RADARBANJARMASIN.JAWAPOS.COM, KANDANGAN - Seorang remaja dilaporkan tenggelam saat mandi di sungai di kawasan Majelis Ta'lim Raudhatul Firdaus Pagar Haur, Desa Jelatang, Kecamatan Padang Batung, Kabupaten Hulu Sungai Selatan (HSS), Sabtu (18/7/2026) siang.
Korban diketahui bernama Nabil, warga Batulicin, Kabupaten Tanah Bumbu. Ia merupakan santri aktif di Pondok Pesantren Dalam Pagar Kandangan yang saat itu mengikuti kegiatan bersama pimpinan pondok di kawasan Pagar Haur.
"Atas nama Nabil, orang Batulicin. Santri aktif di Pondok Pesantren Dalam Pagar, dan mereka sedang ada acara dengan pimpinan pondok di Pagar Haur," ujar Faiz, seorang warga yang membagikan informasi tersebut melalui grup WhatsApp.

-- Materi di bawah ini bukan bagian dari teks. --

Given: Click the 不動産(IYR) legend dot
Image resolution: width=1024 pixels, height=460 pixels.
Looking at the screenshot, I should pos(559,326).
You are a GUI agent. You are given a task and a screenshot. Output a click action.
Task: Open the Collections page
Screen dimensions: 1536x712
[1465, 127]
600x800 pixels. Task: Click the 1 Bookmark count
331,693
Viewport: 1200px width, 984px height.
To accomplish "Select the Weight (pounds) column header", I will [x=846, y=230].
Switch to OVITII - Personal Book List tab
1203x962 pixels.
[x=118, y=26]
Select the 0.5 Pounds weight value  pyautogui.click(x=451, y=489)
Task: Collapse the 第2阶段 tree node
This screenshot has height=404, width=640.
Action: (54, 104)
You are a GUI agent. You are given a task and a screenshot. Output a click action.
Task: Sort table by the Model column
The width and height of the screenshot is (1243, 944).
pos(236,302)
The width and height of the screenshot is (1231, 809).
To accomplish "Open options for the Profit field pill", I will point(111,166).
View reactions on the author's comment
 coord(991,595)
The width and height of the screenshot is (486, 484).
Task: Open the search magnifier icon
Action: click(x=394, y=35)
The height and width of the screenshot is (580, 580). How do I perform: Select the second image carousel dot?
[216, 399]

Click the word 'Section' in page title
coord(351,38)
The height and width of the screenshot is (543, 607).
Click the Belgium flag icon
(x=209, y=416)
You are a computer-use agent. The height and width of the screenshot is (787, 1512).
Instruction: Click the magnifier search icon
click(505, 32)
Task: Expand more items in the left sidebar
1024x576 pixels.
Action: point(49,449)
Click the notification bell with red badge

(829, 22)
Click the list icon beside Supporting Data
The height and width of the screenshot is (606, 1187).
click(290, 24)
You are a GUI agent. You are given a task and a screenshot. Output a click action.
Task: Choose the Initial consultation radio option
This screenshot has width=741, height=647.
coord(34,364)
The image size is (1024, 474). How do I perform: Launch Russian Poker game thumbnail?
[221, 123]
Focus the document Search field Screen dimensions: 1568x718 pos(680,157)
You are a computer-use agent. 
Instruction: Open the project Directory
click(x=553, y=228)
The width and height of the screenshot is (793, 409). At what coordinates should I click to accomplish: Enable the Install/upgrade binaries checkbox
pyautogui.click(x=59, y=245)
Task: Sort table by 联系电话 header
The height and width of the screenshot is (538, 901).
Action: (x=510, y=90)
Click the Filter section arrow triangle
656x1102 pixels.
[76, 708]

Peristiwa ini mulai diketahui masyarakat setelah sebuah mobil emergency melintas di jalan raya dari arah Desa Jelatang menuju Kota Kandangan dengan sirene darurat sekitar pukul 13.50 WITA. Suara sirene yang cukup keras membuat warga bertanya-tanya mengenai kejadian yang terjadi.
"Mobil lewat dengan sirene nyaring di Jembatan Merah, ada info apa?" tulis salah seorang warga di grup WhatsApp.
Tak lama kemudian, beredar sebuah video yang memperlihatkan mobil sedang membawa korban menuju Instalasi Gawat Darurat (IGD) rumah sakit.
"Mobilnya membawa korban tenggelam di Pagar Haur, mohon doa semoga orangnya selamat," tulis warga lainnya melalui grup WhatsApp.
Setelah mendapatkan penanganan medis di IGD, nyawa korban tidak berhasil diselamatkan. Korban kemudian dinyatakan meninggal dunia sekitar pukul 14.15 WITA.
"Jam 14.15 WITA tadi dinyatakan meninggal dunia," ujar seorang warga.
Hingga berita ini ditulis, belum ada informasi lebih lanjut terkait kronologi lengkap peristiwa tersebut. Korban dinyatakan meninggal dunia setelah sempat mendapatkan penanganan medis di IGD.
Tepat setelah Isya pada Sabtu (18/7/2026) malam, jenazah korban dibawa unit Ambulan menuju rumah duka di Batulicin.